Aim of the task: Each word in the data below should be copied exactly; the images should not.

---------- Data ----------

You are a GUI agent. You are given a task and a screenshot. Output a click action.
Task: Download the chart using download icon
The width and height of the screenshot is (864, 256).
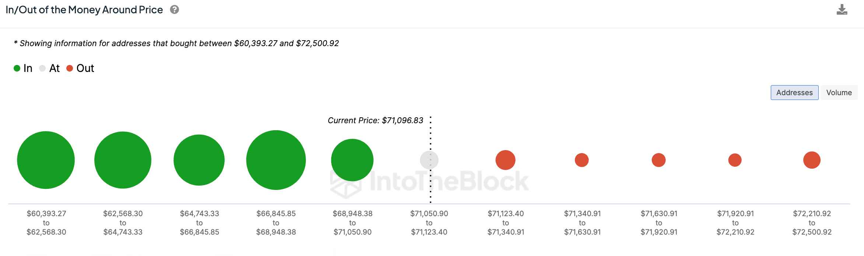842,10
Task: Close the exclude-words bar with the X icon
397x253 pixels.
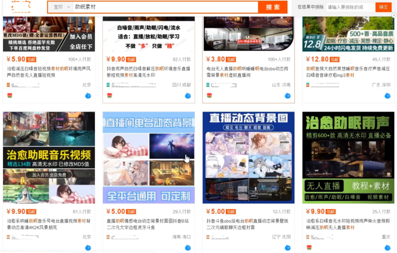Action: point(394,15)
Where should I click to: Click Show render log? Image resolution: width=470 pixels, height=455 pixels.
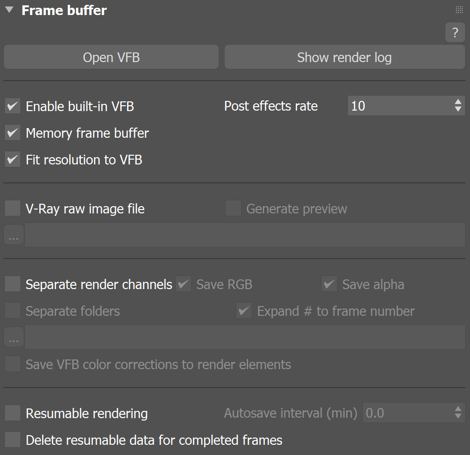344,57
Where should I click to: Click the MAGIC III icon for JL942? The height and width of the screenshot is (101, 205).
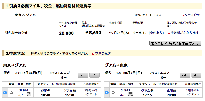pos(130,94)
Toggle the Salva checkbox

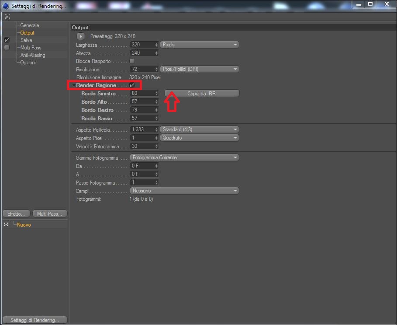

----------

Answer section:
You are a GUI agent. You are given a task and a screenshot. Output a click action.
Task: Download the chart using download icon
The width and height of the screenshot is (864, 256).
842,10
Task: Close the exclude-words bar with the X icon
397x253 pixels.
Action: point(394,15)
Where should I click to: Click Show render log? Image resolution: width=470 pixels, height=455 pixels.
344,57
Where should I click to: Click the MAGIC III icon for JL942? The height and width of the screenshot is (101, 205).
pos(130,94)
Toggle the Salva checkbox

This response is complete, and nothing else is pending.